Source records
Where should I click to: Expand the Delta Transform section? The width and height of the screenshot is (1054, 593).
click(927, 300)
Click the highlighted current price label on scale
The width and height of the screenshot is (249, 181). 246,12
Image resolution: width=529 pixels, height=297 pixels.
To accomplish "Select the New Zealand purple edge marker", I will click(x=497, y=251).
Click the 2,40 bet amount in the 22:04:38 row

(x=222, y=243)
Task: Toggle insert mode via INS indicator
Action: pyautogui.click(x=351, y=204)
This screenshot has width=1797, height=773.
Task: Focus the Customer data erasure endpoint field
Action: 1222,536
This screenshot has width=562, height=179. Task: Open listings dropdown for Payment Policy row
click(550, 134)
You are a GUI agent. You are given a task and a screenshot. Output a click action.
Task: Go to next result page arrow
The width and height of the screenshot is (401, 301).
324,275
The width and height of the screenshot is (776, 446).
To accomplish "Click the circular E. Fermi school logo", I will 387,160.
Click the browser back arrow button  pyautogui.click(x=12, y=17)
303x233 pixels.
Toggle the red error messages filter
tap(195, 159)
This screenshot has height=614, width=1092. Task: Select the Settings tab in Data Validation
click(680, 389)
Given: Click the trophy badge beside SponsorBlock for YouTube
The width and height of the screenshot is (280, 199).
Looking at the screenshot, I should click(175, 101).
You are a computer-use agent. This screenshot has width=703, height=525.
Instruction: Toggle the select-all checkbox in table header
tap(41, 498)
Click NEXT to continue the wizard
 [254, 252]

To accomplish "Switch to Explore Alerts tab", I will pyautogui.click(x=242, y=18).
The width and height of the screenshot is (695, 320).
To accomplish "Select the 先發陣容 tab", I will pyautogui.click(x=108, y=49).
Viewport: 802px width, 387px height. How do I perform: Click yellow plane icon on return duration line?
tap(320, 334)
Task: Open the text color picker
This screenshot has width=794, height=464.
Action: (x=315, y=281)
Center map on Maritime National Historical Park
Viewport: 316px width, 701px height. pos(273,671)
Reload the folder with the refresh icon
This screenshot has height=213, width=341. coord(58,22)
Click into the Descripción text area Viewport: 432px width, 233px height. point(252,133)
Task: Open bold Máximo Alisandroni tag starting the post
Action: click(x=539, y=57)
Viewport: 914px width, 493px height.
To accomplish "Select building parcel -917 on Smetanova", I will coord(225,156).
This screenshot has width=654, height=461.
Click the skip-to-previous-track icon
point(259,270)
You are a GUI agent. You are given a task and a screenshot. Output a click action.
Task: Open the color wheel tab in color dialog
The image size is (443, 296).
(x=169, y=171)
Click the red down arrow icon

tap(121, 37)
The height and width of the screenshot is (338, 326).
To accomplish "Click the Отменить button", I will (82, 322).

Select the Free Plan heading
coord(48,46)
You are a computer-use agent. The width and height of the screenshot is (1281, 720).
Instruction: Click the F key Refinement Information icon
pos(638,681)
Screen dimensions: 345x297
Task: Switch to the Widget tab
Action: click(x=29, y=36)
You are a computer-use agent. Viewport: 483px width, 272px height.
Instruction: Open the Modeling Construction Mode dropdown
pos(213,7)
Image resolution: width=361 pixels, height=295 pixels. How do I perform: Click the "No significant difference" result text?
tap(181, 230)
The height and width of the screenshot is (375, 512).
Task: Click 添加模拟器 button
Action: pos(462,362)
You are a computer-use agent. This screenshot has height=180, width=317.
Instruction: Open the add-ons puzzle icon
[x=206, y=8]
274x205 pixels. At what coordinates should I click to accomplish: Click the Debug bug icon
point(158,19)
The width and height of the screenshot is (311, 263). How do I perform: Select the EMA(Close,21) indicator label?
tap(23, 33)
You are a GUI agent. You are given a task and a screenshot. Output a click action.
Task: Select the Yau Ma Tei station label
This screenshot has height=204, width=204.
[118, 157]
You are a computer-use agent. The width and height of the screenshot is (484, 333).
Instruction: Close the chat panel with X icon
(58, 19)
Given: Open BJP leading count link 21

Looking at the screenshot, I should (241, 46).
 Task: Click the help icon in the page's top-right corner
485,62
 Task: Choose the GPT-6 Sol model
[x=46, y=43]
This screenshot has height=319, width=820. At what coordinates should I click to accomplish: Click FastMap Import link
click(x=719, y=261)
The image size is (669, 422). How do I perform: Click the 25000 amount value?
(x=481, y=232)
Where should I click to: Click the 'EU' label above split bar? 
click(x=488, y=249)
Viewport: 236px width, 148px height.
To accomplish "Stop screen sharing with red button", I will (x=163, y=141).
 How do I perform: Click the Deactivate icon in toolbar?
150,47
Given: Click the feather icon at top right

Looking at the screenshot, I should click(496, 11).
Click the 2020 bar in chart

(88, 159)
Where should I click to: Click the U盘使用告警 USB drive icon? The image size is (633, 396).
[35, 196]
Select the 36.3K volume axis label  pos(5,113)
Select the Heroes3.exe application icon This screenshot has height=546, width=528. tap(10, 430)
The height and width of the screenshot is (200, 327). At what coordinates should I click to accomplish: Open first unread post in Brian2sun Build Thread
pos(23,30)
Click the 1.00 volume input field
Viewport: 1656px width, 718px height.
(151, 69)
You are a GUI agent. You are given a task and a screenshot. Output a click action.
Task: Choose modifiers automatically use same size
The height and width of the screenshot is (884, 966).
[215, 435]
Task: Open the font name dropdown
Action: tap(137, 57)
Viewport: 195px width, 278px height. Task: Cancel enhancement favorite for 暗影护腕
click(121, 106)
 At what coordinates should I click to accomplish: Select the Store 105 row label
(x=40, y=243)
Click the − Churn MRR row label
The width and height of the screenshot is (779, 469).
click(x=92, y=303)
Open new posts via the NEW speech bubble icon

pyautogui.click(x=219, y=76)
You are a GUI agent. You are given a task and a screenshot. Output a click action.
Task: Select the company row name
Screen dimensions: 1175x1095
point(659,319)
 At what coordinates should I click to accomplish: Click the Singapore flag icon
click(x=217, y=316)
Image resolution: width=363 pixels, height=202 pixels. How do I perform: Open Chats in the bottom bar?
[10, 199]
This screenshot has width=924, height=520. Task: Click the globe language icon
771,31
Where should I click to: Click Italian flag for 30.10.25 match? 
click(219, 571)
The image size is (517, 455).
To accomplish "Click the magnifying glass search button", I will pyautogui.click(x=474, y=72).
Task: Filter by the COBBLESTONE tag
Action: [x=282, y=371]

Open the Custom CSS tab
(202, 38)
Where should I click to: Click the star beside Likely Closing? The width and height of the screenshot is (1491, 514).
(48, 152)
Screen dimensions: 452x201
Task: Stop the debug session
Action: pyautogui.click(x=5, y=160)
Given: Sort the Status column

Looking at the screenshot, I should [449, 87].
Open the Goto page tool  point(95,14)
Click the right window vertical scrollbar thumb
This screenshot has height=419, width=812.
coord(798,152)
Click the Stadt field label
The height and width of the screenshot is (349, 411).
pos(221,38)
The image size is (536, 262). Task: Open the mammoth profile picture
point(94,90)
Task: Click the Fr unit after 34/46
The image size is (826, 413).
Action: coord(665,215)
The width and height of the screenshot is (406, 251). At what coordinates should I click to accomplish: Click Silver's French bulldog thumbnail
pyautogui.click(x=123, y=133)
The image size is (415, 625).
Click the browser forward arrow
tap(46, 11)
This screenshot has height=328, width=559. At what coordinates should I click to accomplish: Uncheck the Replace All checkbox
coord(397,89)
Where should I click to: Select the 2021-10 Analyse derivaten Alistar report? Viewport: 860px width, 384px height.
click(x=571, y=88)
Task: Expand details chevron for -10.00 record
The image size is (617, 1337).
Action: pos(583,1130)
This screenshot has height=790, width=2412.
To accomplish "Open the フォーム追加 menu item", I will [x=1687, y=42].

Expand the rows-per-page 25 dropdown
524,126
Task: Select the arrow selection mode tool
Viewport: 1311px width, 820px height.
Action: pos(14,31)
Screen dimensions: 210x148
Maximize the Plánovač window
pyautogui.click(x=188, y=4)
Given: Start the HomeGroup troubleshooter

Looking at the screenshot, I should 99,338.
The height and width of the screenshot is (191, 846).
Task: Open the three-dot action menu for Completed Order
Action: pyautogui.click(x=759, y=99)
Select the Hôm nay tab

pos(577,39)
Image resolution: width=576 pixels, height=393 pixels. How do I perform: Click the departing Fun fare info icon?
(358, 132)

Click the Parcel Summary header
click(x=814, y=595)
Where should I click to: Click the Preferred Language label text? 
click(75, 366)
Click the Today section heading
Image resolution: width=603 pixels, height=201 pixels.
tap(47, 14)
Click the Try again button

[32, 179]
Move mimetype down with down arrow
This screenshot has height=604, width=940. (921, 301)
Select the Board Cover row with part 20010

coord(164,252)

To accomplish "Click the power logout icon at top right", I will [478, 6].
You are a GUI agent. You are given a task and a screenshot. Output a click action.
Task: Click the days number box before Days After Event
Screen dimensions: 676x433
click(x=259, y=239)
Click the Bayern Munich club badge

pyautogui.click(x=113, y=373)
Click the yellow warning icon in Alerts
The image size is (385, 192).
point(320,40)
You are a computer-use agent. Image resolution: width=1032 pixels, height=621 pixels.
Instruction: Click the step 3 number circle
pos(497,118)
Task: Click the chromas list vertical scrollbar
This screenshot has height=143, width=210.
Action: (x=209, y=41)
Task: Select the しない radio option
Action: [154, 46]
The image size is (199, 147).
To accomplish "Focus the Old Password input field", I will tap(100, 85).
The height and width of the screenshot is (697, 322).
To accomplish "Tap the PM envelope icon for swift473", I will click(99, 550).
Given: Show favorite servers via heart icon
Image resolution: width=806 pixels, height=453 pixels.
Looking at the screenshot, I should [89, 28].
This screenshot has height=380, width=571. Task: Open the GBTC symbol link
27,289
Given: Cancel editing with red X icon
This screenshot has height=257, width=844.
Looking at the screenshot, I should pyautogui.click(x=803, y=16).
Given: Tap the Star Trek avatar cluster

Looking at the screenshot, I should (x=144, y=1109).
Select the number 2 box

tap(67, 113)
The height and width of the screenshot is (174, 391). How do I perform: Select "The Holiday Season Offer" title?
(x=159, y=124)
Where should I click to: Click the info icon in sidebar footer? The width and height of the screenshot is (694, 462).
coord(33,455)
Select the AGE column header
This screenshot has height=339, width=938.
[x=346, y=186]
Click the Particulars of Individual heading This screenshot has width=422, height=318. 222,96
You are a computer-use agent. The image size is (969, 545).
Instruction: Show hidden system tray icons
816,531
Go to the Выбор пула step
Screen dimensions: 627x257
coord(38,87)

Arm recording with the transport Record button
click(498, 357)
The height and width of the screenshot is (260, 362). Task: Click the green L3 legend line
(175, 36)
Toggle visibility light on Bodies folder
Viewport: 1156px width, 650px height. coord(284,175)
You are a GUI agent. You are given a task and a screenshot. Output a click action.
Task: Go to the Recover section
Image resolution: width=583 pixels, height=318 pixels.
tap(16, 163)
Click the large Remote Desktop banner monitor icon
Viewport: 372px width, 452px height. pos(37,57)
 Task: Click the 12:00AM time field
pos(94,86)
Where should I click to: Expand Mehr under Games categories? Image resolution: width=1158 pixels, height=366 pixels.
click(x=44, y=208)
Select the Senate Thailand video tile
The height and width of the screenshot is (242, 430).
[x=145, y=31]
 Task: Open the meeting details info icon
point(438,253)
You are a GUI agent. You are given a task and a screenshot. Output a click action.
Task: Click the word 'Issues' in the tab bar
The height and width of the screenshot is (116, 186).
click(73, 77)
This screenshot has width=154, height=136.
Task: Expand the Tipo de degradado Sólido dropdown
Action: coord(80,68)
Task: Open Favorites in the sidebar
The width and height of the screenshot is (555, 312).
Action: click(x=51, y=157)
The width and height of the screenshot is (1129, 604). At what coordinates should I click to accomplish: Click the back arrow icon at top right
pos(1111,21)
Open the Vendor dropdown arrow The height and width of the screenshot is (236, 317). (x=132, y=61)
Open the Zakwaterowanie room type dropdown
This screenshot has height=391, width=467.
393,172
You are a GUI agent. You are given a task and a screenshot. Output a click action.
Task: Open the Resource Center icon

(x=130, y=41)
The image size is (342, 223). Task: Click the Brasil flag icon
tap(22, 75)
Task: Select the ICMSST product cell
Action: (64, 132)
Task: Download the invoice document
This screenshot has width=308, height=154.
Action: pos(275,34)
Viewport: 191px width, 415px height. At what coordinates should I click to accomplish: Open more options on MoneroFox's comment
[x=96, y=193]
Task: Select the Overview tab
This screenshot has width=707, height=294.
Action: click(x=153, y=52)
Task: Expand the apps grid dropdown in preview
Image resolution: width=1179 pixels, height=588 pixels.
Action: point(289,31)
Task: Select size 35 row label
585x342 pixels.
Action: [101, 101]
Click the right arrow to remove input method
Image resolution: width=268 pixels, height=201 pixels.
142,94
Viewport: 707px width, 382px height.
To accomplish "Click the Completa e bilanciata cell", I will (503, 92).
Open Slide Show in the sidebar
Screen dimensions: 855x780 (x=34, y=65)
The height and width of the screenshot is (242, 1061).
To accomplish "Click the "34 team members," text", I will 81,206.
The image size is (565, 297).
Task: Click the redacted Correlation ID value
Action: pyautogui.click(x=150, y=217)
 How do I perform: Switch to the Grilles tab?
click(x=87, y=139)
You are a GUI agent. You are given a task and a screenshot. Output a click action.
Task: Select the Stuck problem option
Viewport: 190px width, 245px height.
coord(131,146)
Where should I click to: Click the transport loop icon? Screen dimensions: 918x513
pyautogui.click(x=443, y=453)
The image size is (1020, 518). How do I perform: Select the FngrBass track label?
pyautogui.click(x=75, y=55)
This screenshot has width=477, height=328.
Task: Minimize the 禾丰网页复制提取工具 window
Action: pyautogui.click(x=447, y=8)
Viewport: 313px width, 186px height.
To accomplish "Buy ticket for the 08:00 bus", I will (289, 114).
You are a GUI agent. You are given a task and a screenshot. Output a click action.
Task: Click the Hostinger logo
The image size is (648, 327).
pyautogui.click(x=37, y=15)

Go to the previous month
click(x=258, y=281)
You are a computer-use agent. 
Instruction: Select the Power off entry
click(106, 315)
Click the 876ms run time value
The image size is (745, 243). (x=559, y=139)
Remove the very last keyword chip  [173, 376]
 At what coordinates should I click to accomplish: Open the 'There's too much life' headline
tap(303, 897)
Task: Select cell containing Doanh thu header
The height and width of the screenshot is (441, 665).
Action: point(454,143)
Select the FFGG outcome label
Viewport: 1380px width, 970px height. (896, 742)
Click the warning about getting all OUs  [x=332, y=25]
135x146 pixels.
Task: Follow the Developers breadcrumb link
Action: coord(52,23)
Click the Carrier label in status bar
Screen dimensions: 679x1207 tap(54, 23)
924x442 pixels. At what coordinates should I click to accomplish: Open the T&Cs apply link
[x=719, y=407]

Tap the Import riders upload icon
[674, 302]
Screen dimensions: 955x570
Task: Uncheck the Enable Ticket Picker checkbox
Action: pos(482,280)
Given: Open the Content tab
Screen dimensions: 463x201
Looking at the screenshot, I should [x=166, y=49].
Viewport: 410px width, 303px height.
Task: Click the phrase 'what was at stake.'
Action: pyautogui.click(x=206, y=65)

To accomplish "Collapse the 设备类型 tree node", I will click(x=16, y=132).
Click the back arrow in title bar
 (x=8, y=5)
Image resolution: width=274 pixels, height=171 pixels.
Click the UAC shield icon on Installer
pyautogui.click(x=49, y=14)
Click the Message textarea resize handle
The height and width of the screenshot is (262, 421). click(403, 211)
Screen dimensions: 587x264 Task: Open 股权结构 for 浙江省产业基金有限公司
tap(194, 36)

About this task –
What lines hold the string "Alerts"? Pick them out of the data.

Response below –
To accomplish "Switch to Explore Alerts tab", I will pyautogui.click(x=242, y=18).
Click the yellow warning icon in Alerts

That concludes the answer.